GESTIÓN EN SALUD PÚBLICA: FDA’s Predictive Toxicology Roadmap: Implications and Opportunities for Stakeholders

viernes, 20 de abril de 2018

FDA’s Predictive Toxicology Roadmap: Implications and Opportunities for Stakeholders – May 10th FDA Grand Rounds

FDA’s Predictive Toxicology Roadmap: Implications and Opportunities for Stakeholders – May 10th FDA Grand Rounds

The FDA Grand Rounds is webcast every other month to highlight cutting-edge research underway across the Agency and its impact on protecting and advancing public health. Each session features an FDA scientist presenting on a key public health challenge and how FDA is applying science to its regulatory activities. The 45-minute presentation is followed by questions from the audience.

Thursday, May 10, 2018

12:00 p.m. - 1:00 p.m. EST

Register here for webcast

Please pre-register at least one day before the event to ensure that the access link e-mails and outlook invitations are received for each day.

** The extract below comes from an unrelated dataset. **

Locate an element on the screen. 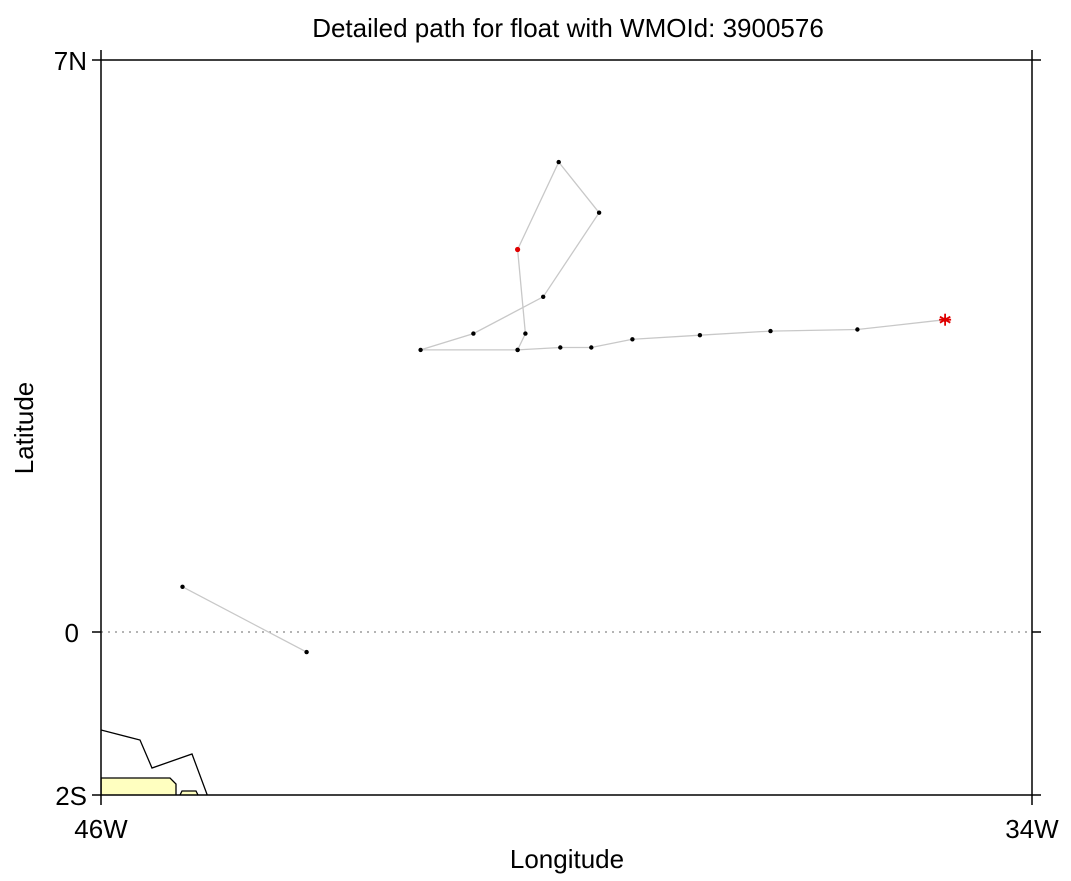 This screenshot has height=881, width=1071. y-axis-label: Latitude is located at coordinates (24, 428).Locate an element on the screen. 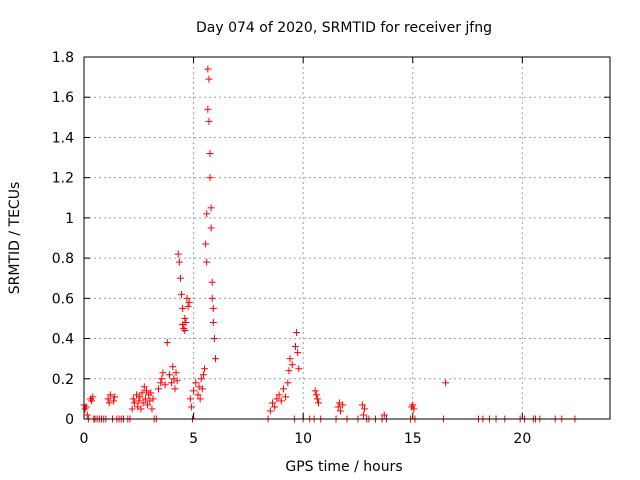 Image resolution: width=640 pixels, height=480 pixels. x-axis-title: GPS time / hours is located at coordinates (344, 467).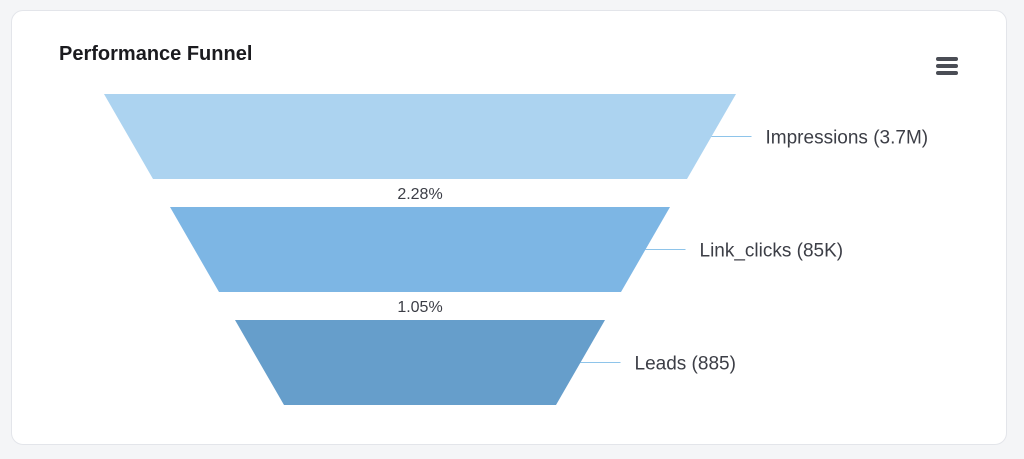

Toxicology is critical to FDA’s mission because it is applied across the breadth of FDA-regulated product areas. Today’s advances in systems biology, stem cells, engineered tissues, and mathematical modeling are offering exciting opportunities to improve toxicology’s predictive ability--potentially enhancing FDA’s ability to quickly and more accurately predict potential toxicities--and reduce associated risks to the public. And these breakthroughs also hold the potential for replacing, reducing, and/or refining animal testing.

FDA senior toxicologist Dr. Suzanne Fitzpatrick will discuss FDA’s Predictive Toxicology Roadmap, a six-part framework for integrating new predictive toxicology methods into safety and risk assessments of FDA products. She’ll detail FDA’s collaborative efforts to advance toxicology toward a more predictive science with NIH, EPA and other federal agencies through programs like Tox21 and ICCVAM. FDA’s unprecedented role in the development and evaluation of the organs-on-a-chip technology with sister federal agencies and industry will be described and offered as an example of how FDA is enabling innovation in this exciting field. Importantly, Dr. Fitzpatrick will discuss how diverse stakeholders can work with FDA to share ideas, discuss new technologies, and highlight collaborations that are developing and testing new methods.